Rhubarb is a perennial vegetable so once you plant it correctly in your garden you will be able to harvest its stems year after year. Rhubarb may take up to three years to reach maturity if grown from seed, so it is best grown from young fleshly crowns available from garden centres. Plant rhubarb crowns into well-drained soil, late autumn and early winter, about 75cm to one metre apart to allow for their stem and leaf growth. Sufficient airflow around the plants will also keep diseases and fungus at bay. They love well-composted soil. Dig 5 IN 1 Organic Fertiliser into the soil two weeks prior to planting for a rich healthy soil base.

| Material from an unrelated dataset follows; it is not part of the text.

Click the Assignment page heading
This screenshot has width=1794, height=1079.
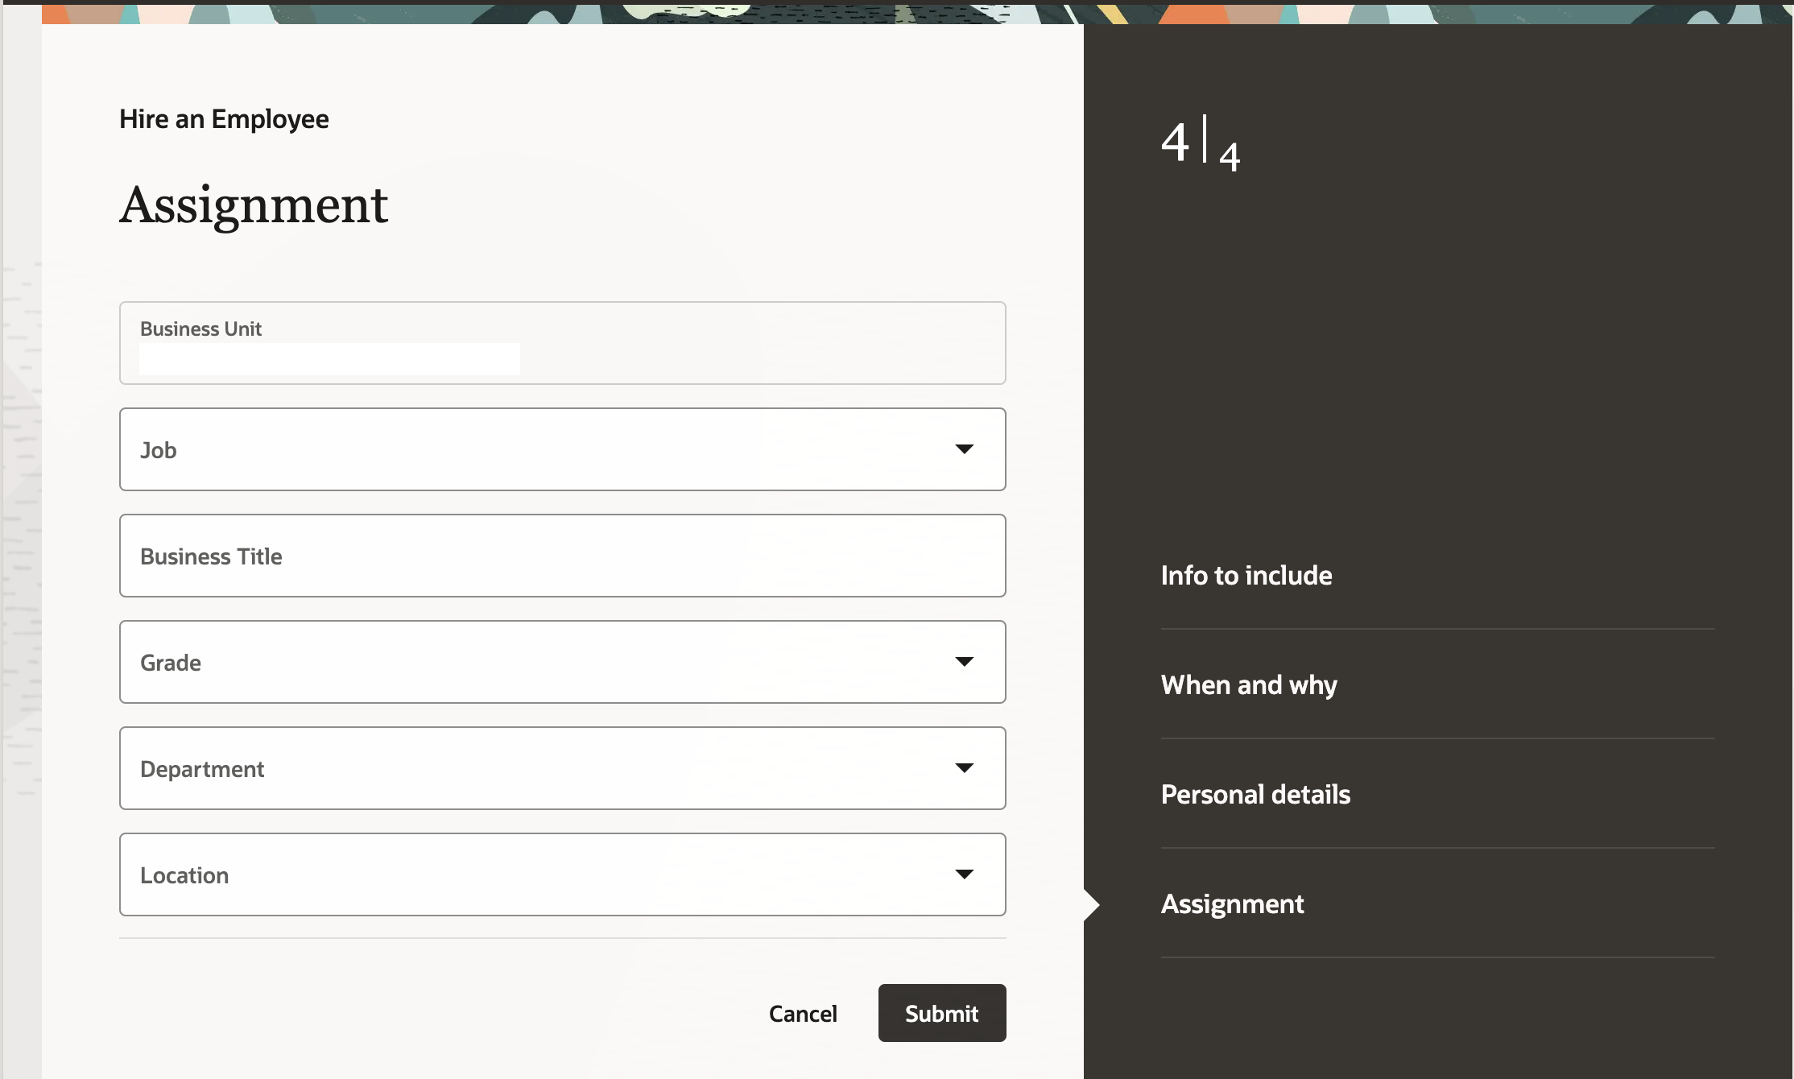tap(254, 205)
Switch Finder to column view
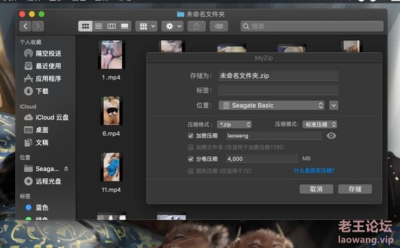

Rhubarb needs a period of frost to make the stems juicy and bring on stem maturity, so they grow well in temperate and cooler regions of Australia. They can be grown in warmer climates in a shadier spot. To keep the stems juicy all year round, water rhubarb regularly with a long deep watering once a week and more often during summer. Infrequent watering will make the stems dry and tasteless.

Discourage the rhubarb from flowering by picking out the flowers when they appear. Flowering stops leaf stalks production.

To harvest rhubarb, pull the stem gently from the base of the plant. Don’t harvest all the stems at once, this will compromise the plant and you will have to wait longer to harvest the next growth of stems.

Every five years, divide the plant and replant to aid longevity and vitality for each plant.

Note to remember!
Rhubarb contains oxalic acid which is poisonous if eaten raw. Always cook the leaves and stems before consuming and never cook rhubarb in an aluminium saucepan as the acid in the plant reacts with the aluminium to form a poisonous compound.